The idea of identifying a scar in my life immediately connects me with many stories.
I would like to say first that although I am sad that I am able to recall so many physical, mental and emotional scars in my life inflicted by others, by the grace of God and having been on a men’s team for the past 15 years, I have been fathered and cared for by the men in such a way that I feel healed and whole.
The year was 1974 and it was an exciting time for me as a 9-year-old young boy. Up until that point I had lived in South Central Los Angeles five years in the Watts Projects on 103rd, two on 65th & Vermont and two on 43rd and Wall. One of my mother’s friends from her work had recently moved out of the area to Carson, California to a place called The Scottsdale Townhouses.
Within a couple of months we also moved there. It was the first time I can recall ever traveling outside the Los Angeles area. I can remember getting to our new home and feeling a sense of security I hadn’t felt before. From a young boys eyes what stood out to me was it being a gated community with security guards at the entrances. It was also the first time we had not lived in an apartment with either someone living above or below us.
The Scottsdale community was separated into North and South with a huge park in the middle, which included a pool, playground and community center. From my eyes it was a paradise. As a matter of fact the middle tracts of townhomes were named Paradise Valley North and Paradise Valley South. One of the things that was exciting about this move was there were a few whites that live in Scottsdale, albeit the majority were black. I had not had a single white friend up until that point in my life. The quality of living for me was improved substantially as a result of our move, however there was still a high level of gang crime and violence.
There were many instances where I incurred physical, mental and emotional scars during the three years I lived in Scottsdale and I am going to share two of them.
The first happened within a couple of months of living in Scottsdale, when I was 10.
There were some boys throwing a football in the park within 50 yards of my house.

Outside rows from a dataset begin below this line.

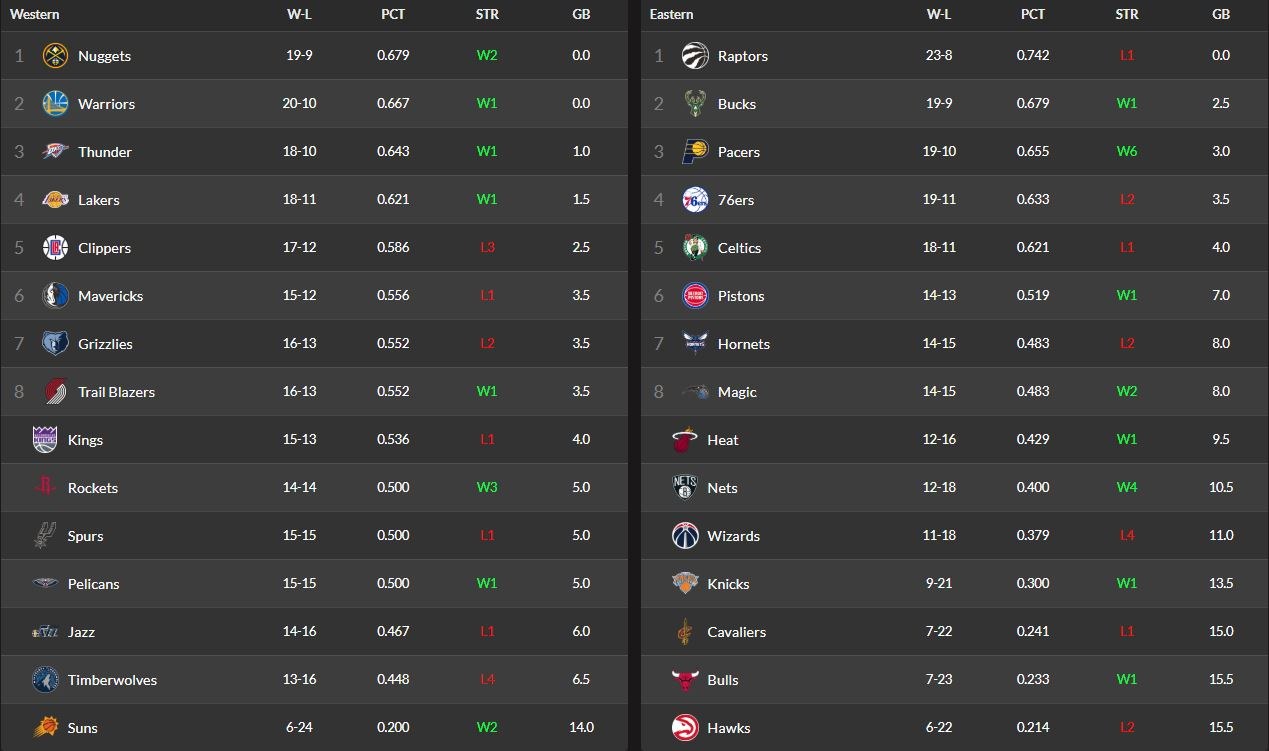The width and height of the screenshot is (1269, 751).
Task: Sort Western table by PCT column
Action: coord(393,15)
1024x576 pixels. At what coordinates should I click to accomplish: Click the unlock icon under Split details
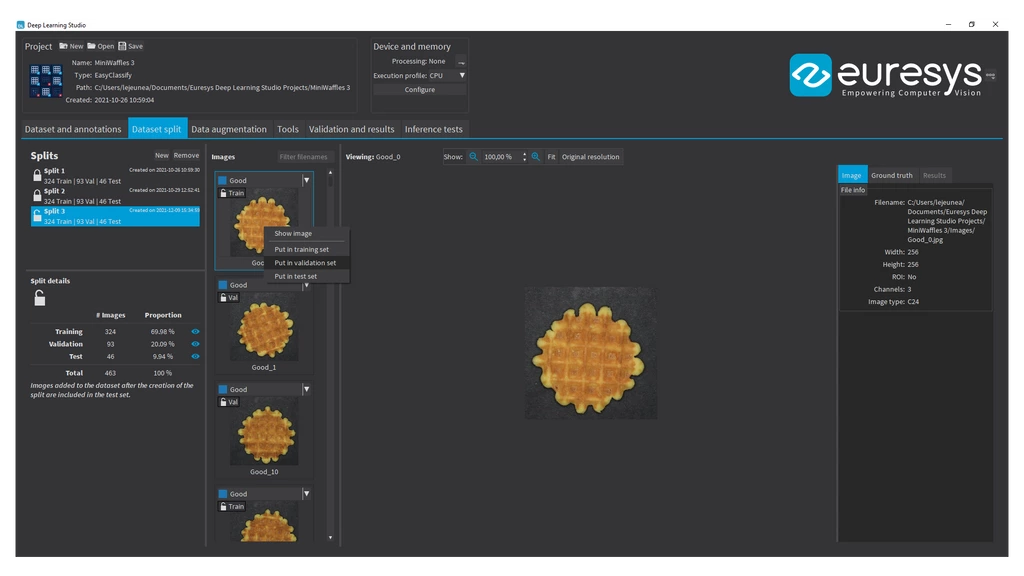pos(39,298)
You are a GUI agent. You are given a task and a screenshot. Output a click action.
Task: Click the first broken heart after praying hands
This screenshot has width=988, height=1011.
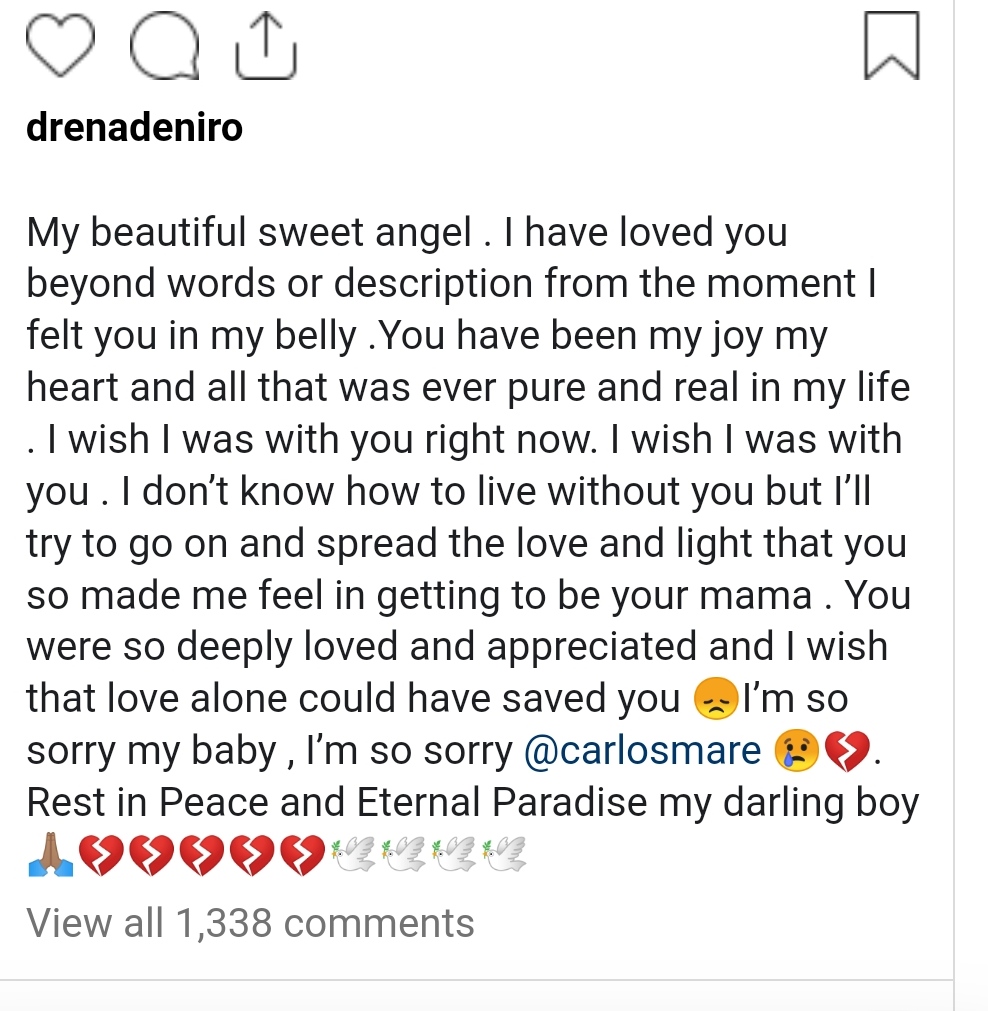tap(100, 856)
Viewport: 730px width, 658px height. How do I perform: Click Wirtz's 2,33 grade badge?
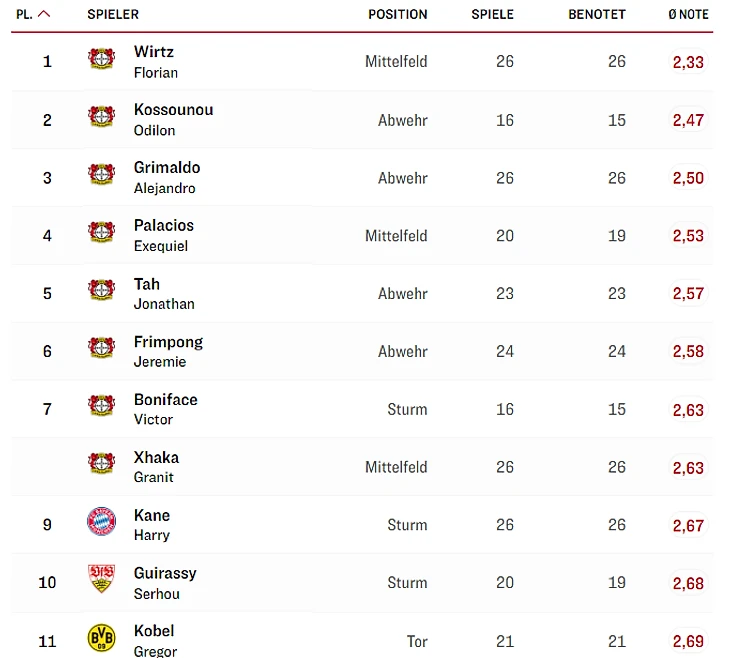[688, 62]
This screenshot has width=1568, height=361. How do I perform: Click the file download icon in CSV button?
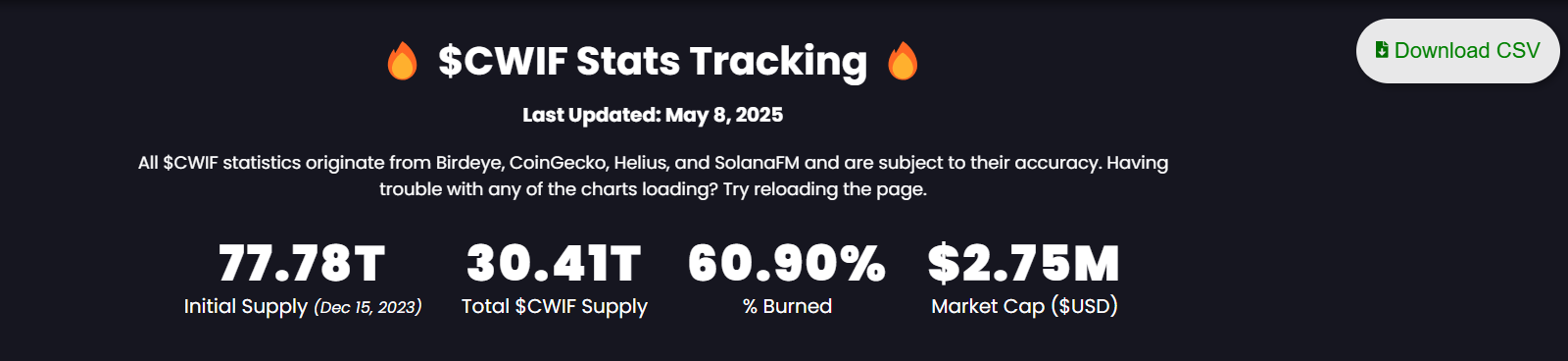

A neighbor friend and I walked over to the park hoping to join in throwing and catching the football. Within a couple of minutes of me walking onto the grass area and motioning to throw me the ball, an older teenager ran full speed into me from the side.
I was probably about 80 pounds at that time and was knocked violently onto the ground. All I can recall is being laughed at and racial slurs being made because I was white, I was the only white kid in the park. I was hurt pretty bad and had to be carried home. I had sustained an injury to my back and was in bad shape for a few weeks. Needless to say there was no recourse to the young man that had caused my injury; there were no men in my life to defend me; there were no x-rays or MRI’s to be taken. Just me to sit inside being a victim, fantasizing about how someday I would be the hero and get all the bad guys.
The physical, mental and emotional scars I experienced that day stayed with me for years, and although I have no evidence of it I believe it contributed to the many back and neck aliments I have experienced throughout my entire life.
Ditching School; Avoiding Trauma
The other story occurred when I was 12 and was enrolled to start 6th grade middle school at Wilmington junior high.
My best friend at the time Greg Madison and I walked to school together as we had done every day in elementary. The walk was about almost two miles, so we left early to have time to find our classroom on the first day. As we approached the school there were crowds near the football field, a number of police cars and other emergency vehicles. As we got closer we could see something on the field goal post and realized it was a rope that someone had been hung from.
What we had heard from others in the crowd is a gang had hung someone. I don’t know whose idea it was – Greg or I – but we immediately turned around and went back to his house. We were both mentally and emotionally scarred from that experience, and I don’t ever recall us talking to our moms about it.
For the following 2-3 months we did not attend school. We went to the park in the morning and hid until Greg’s mom left to work. Then we went to his house and watched TV all day. Eventually our moms did find out from the school that we never made it, and ultimately we were forced to go school. Fortunately for me it was only for about a month or so as my family was on the move again, this time to Lawndale.
So what is the end to all this?
These stories and many others have given me compassion and understanding for others who have had less than ideal childhood experiences. They are also part of my life and have helped to develop and define the unique human being that I am, just like other men’s stories have developed them.
Whether they are good or bad, happy or sad, my life experiences are mine and mine alone.